What is expected> An exact transcription is needed of the lines below from the one with "Clear the Square Feet unit selection" through the one with "The width and", with no other lines and no pictures.

Stored records>
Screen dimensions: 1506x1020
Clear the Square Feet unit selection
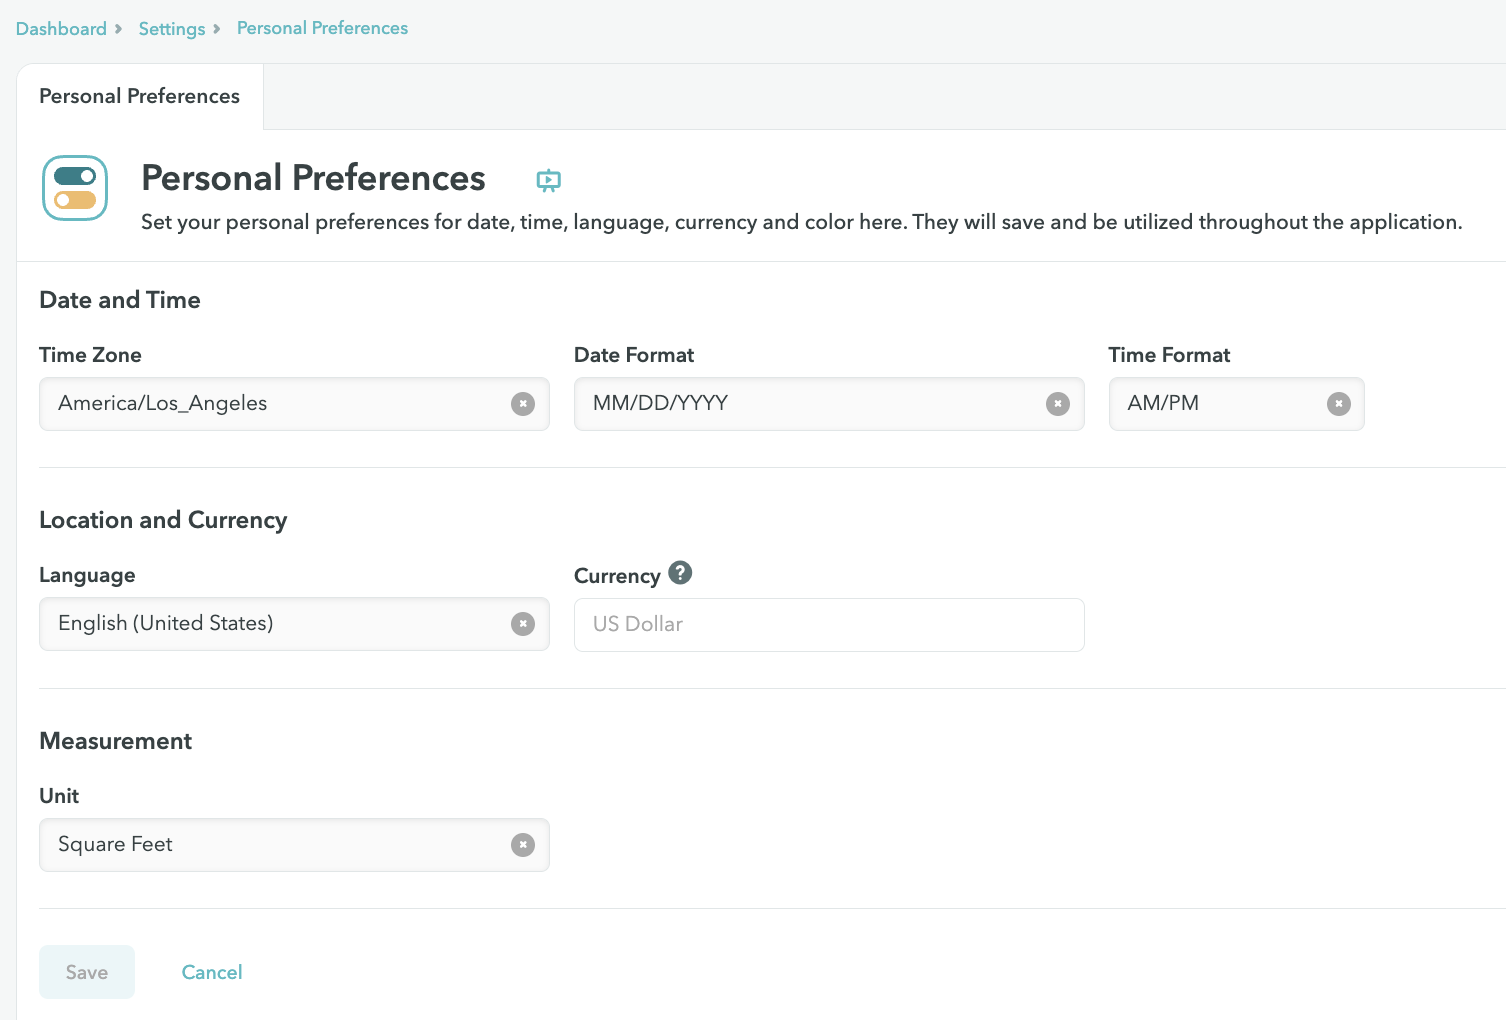(523, 845)
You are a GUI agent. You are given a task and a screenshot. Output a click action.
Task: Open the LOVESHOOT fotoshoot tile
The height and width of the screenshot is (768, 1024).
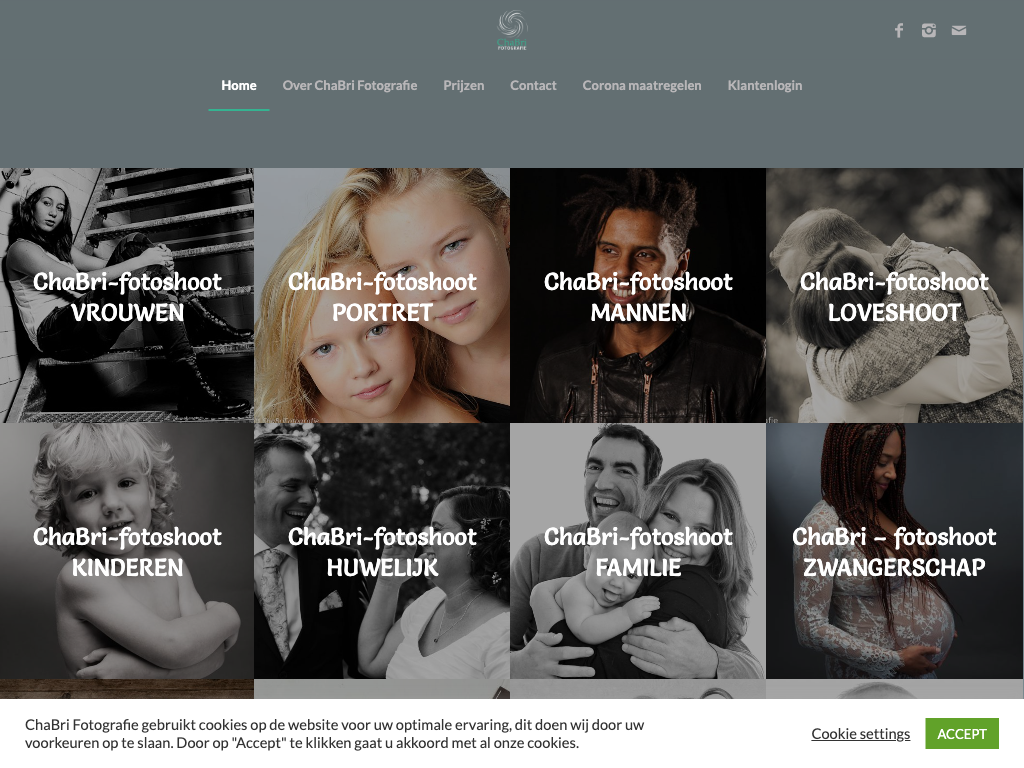[894, 295]
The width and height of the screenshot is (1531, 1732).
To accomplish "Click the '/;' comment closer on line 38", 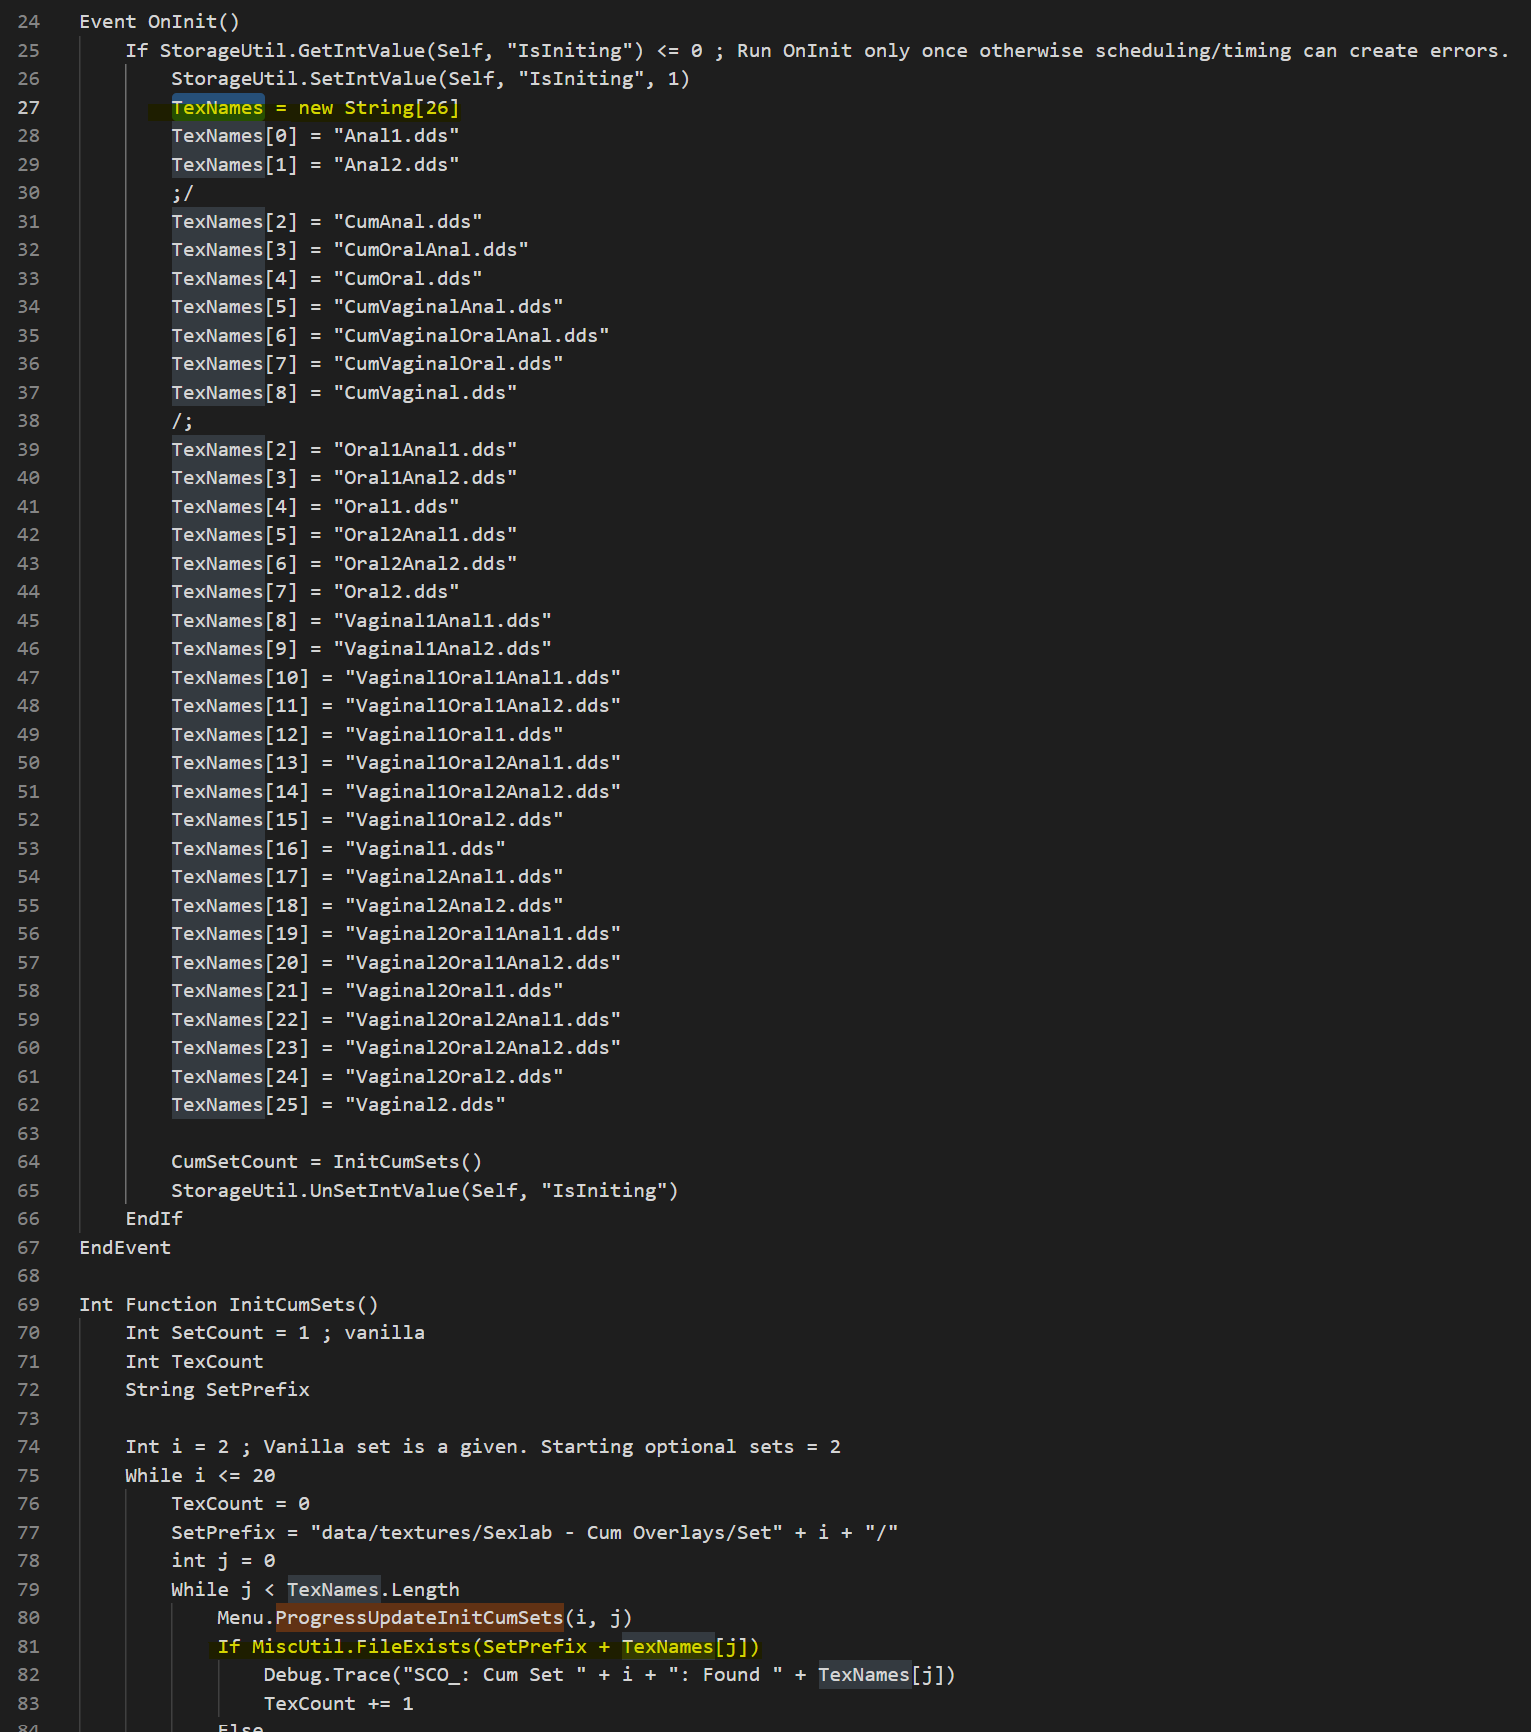I will pyautogui.click(x=182, y=421).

Result below>
Clear the Square Feet unit selection
(523, 845)
You are a GUI agent. You are given a task and a screenshot. Output a click action.
Task: Open the LOVESHOOT fotoshoot tile
The height and width of the screenshot is (768, 1024).
[894, 295]
The width and height of the screenshot is (1531, 1732).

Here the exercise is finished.